- _Text provided_
Spring officially arrived this week.
Outside, anyway. The daffodils and hyacinths are blooming in my front yard, but it is still winter inside me.
I was hoping that I would have gotten over this by now. I first wrote about not feeling very spring-like a few weeks ago. It would have been nice if the official arrival of spring flipped me right into a brighter mood, like it came with an automatic easy switch.
It’s just going to take a little more time.
One of my dear friends is very ill. Still. And other parts of my life that have been stable for decades are shifting, and I’m not sure how it’s all going to work out.
I had a fortunate encounter this week, though, with one of my good neighbors. I often run into her and her three dogs while walking around town. It always makes my day (and Biscuit’s day, too, since one of her dogs is one of his best friends). She had just returned from an in-service where she learned about Gestalt Therapy and shared some things that were helpful. I’m not quoting her exactly (or at all), and I might be remembering parts of our conversation wrong, but this is what I took away:
If you think about your life as a river, then for many of us, much of the time, it flows along, generally calmly. Not too rocky. Not too rough. But then! There are times when things fall apart. Someone dies, or a relationship ends, or somebody moves or gets sick, or kids grow up and head out to live their own wonderful lives, or you get fired, or management changes, or your insurance company decides not to offer you fire insurance anymore (this is maybe more of a minor thing, but it’s something that I just realized I could start worrying about after State Farm announced this week that they are going to start dropping customers) or even all these things at the same time! When this happens? Our tendency is to try to get back to a part of the river where things are smooth again. We don’t like it when things fall apart. But that place where things fall apart? My friend said that Gestalt called it the “fertile void.”

- _Data extract_
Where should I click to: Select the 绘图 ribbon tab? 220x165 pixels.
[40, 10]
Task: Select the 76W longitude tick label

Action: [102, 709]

- _Instructions_
(1) In the post about spring arriving, what name did the neighbor say Gestalt Therapy gives to the place where things fall apart?
(2) Continue the post about spring arriving from where it stops.

- _Answers provided_
(1) The "fertile void."

(2)
And the fertile void is a massively uncomfortable generative place of possibility. It’s a good thing. Sure, it feels empty, like nothingness. Hopeless. But in reality? It’s gets us ready for the new. It’s where we grow. It’s the space right before the next beautiful open door. It’s empty, but it’s alive.
I think that’s where I am.
My favorite priest Richard Rohr would agree with this. Actually, lots of saints and mystics do. Rohr writes that “the pattern of transformation is always death transformed, not death avoided. The universal spiritual pattern is death and resurrection, or loss and renewal. This is always a disappointment to humans, because we want one without the other—transformation without cost or surrender.” This was an excerpt from a sermon that he preached on Easter Sunday 2020. You can read the entire text here: Rohr’s Easter 2020 Sermon
“Each time we trust the dying,” Rohr says, “we are led to a deeper level…Divine life is so big, so deep, and so indestructible, that it is able to include death.” There is a cost to transformation, something I so easily forget.
What else is there to say, other than that? Just amen. Just amen, and hallelujah, and thank you for the void, and for the dying, and for how new life breaks through, but not because of me. It’s not me that does it, that brings it. It’s life. It’s what life does. In the fulness of time. Even here. Even so.
I am trying to trust the dying. I am trying to trust the void.
1 Comment
I am glad you have neighbors you can have philosophical discussions with, nice!
I certainly know I am the person I am due to loss of one type or another — friends, family, money, health, innocence, etc. It certainly takes more to shake me now, (which certainly is a gift I was not looking to find).
It’s good to hear you are finding the same gift and becoming more resilient on your search for new possibilities.